Background OS activity

Spotlight, Time Machine, browser, WindowServer all share the same 4 cores, and
macOS gives no clean CPU-pinning equivalent to Linux taskset/chrt. A stray
background spike during a 1-second iteration is a large fraction of that iteration.
Short iterations are least robust to this.

Core saturation if threads >= cores

Only 4 physical cores. If the benchmark runs multi-threaded or JMH defaults threads
high, the measurement threads compete with each other and with JIT/GC threads for
those 4 cores — adding scheduling jitter on top of everything.

What to do about it

Fixable in config

• -f 3 or more — the single most important change. Surfaces the real variance
  instead of hiding it, and averages across independent thermal trajectories.
• -w 2s -wi 5 — longer warmup lets the chip approach thermal steady-state
  before measurement starts, so you're not measuring the cool-to-hot transient.
• -i 8 -r 2s — longer/more measurement iterations let background blips average
  out and make any residual thermal trend visible rather than aliased.
• -t 1 — keep it single-threaded so measurement threads don't fight each other or
  the compiler for the 4 cores.

Not fixable in config

• Let the machine idle/cool between runs, plugged in (not on battery — power
  management changes clocks), lid open, ideally with heavy background apps quit.
  Don't compare a cold run against one done right after another run.
• Run the two arms (noFilterRunFiltersPerEntry vs noFilterFastPath) interleaved
  or back-to-back under the same thermal conditions, not one in the morning and one
  in the afternoon. JMH already interleaves forks, which is another reason -f 3+
  helps — both methods get sampled across the same set of thermal states.

Honest framing for the reviewer

Even with all of the above, a throttling laptop gives a directional result, not a
precise one:

• If noFilterFastPath is ~15–20% faster across all param combos with -f 3,
  that's a real signal that survives the noise.
• If the delta is 2–3%, this machine genuinely cannot tell you whether it's real —
  that's within the thermal noise floor.
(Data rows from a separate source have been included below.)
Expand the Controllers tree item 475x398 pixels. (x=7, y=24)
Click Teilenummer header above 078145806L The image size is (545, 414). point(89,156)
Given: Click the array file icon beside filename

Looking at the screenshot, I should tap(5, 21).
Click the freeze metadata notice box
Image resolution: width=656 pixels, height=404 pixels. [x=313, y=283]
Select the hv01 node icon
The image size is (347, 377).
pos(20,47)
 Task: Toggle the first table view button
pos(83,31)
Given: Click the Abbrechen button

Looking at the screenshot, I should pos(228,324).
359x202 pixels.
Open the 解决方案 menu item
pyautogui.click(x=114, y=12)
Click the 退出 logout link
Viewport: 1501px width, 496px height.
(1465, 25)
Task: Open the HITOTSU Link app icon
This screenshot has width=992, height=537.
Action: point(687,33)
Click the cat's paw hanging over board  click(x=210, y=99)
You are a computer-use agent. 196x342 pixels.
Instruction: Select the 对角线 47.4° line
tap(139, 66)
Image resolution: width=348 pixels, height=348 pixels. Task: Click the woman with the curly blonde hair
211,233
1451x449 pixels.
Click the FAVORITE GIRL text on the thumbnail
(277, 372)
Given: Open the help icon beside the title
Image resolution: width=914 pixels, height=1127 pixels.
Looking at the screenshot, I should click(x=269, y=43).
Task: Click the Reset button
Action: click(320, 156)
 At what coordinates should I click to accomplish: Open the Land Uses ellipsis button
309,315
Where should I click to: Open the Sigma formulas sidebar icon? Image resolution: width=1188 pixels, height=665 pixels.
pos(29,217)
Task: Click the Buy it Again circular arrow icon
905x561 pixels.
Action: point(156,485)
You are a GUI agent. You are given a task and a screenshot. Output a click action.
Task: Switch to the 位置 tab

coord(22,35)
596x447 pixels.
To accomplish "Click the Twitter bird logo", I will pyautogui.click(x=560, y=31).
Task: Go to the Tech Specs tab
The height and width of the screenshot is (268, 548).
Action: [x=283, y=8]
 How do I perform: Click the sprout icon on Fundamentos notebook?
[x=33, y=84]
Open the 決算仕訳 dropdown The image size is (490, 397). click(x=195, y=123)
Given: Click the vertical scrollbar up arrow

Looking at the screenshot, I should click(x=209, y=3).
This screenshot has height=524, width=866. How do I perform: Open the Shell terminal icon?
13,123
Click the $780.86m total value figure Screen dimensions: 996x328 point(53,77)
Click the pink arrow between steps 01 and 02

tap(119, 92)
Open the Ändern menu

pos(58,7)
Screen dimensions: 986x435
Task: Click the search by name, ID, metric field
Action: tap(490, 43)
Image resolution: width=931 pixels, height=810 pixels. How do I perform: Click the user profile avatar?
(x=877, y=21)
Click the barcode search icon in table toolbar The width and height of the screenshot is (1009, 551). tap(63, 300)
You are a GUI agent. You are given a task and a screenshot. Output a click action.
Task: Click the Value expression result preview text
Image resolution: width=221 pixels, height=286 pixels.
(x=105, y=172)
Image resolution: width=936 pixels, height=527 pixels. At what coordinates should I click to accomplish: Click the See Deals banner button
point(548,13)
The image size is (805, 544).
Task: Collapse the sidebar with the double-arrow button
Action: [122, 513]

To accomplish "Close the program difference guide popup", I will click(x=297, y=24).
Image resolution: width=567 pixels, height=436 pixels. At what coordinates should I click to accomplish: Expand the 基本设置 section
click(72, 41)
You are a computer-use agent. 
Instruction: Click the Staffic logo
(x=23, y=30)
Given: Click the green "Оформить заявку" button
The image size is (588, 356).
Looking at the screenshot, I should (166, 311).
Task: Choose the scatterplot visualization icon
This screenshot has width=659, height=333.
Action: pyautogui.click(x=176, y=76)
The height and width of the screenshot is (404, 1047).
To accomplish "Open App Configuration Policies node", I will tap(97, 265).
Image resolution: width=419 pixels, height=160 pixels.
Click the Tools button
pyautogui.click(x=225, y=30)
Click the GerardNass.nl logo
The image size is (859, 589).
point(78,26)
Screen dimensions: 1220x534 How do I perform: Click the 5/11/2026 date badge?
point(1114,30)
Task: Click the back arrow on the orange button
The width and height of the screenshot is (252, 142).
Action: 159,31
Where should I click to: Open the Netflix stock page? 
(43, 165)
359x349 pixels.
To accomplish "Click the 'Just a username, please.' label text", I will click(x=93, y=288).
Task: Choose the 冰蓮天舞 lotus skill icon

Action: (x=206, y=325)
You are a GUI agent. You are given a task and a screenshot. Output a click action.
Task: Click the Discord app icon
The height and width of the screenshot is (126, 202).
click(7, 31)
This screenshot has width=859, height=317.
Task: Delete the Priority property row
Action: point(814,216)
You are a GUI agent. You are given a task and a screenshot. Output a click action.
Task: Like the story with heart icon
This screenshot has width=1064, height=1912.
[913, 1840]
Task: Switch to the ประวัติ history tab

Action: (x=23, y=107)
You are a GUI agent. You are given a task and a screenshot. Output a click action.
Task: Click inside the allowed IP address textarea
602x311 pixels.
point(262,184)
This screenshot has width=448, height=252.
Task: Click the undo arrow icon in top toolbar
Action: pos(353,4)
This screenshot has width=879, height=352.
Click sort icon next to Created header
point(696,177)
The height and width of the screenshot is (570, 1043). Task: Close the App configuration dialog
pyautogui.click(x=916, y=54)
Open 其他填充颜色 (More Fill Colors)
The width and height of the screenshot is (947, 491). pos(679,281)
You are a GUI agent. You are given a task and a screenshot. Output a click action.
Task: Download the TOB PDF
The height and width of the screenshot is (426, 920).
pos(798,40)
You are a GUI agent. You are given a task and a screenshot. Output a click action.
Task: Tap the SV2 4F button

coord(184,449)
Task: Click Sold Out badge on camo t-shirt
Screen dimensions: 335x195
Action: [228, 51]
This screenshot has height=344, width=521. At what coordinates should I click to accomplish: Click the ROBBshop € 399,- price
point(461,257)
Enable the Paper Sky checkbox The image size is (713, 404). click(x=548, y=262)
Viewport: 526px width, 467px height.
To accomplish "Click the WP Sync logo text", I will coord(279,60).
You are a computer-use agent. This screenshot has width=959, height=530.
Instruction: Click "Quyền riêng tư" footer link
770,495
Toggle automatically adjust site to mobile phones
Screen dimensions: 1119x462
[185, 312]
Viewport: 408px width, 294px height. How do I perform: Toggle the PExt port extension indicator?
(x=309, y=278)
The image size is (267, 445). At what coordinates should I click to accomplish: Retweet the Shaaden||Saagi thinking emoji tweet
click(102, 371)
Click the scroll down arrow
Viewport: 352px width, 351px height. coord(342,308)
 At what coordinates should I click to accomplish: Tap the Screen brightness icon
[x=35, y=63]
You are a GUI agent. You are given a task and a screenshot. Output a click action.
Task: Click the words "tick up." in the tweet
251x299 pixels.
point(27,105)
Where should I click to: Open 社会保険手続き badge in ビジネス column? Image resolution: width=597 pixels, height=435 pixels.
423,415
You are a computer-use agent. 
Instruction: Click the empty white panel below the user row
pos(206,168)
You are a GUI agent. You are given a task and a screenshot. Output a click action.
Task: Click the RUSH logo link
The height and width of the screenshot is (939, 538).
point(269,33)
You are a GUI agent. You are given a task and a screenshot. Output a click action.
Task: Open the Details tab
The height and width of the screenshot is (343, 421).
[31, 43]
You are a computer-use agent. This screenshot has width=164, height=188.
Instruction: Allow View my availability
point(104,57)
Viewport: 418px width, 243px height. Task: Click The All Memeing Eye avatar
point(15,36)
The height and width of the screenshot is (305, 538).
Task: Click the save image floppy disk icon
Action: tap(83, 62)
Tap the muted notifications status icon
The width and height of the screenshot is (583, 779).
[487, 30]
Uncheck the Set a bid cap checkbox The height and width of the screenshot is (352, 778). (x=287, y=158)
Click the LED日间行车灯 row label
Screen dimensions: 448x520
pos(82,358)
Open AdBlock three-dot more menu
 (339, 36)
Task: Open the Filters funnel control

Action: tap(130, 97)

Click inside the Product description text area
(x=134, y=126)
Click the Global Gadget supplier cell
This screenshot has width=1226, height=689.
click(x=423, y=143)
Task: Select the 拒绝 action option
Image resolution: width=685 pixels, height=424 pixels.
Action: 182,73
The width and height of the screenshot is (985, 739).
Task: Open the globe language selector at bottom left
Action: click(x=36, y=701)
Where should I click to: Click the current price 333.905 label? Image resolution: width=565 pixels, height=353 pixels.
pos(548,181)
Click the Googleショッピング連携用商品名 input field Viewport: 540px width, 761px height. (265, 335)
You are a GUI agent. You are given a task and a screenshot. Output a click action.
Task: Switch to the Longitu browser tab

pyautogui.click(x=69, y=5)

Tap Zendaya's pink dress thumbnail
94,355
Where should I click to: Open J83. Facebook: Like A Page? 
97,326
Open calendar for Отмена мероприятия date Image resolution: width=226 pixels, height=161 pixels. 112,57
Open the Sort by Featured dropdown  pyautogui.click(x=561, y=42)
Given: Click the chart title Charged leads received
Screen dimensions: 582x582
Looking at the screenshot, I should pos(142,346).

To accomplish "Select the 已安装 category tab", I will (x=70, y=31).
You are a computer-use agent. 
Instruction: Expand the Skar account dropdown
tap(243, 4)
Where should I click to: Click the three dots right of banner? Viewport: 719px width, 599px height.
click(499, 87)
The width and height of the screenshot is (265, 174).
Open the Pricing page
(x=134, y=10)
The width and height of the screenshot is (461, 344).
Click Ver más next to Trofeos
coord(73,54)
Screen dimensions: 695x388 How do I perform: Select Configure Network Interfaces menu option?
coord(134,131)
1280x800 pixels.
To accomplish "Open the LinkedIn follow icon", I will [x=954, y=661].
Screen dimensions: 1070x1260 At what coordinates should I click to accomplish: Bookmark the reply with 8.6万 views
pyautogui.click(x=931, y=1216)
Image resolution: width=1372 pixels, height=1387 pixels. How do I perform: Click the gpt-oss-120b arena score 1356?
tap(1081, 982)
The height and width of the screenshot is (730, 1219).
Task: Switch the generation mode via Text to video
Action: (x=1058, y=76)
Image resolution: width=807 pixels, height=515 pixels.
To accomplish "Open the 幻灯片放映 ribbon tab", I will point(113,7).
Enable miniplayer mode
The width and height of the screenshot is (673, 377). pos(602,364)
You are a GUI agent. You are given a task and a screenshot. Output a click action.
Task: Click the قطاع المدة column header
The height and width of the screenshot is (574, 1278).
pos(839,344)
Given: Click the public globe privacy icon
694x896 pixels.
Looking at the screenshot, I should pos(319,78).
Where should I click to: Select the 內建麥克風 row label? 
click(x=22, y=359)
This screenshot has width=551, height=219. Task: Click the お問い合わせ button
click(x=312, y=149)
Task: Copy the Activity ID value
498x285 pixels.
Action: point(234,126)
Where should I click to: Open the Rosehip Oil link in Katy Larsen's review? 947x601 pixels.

You'd need a controlled Linux box (fixed
  clocks, cpupower governor pinned to performance, perfnorm for per-op counters)
  to make the claim.

Bottom line: trust the -prof gc B/op result from the Mac unconditionally;
treat the ns/op result as a sanity check whose resolution is maybe ±10% on this
hardware; put any tight CPU claim on Linux.

It's possible to mitigate issues, but micro benchmarking on Linux x86-64 on a modern CPU with CPU powersaving etc. turned off would have less measurement noise.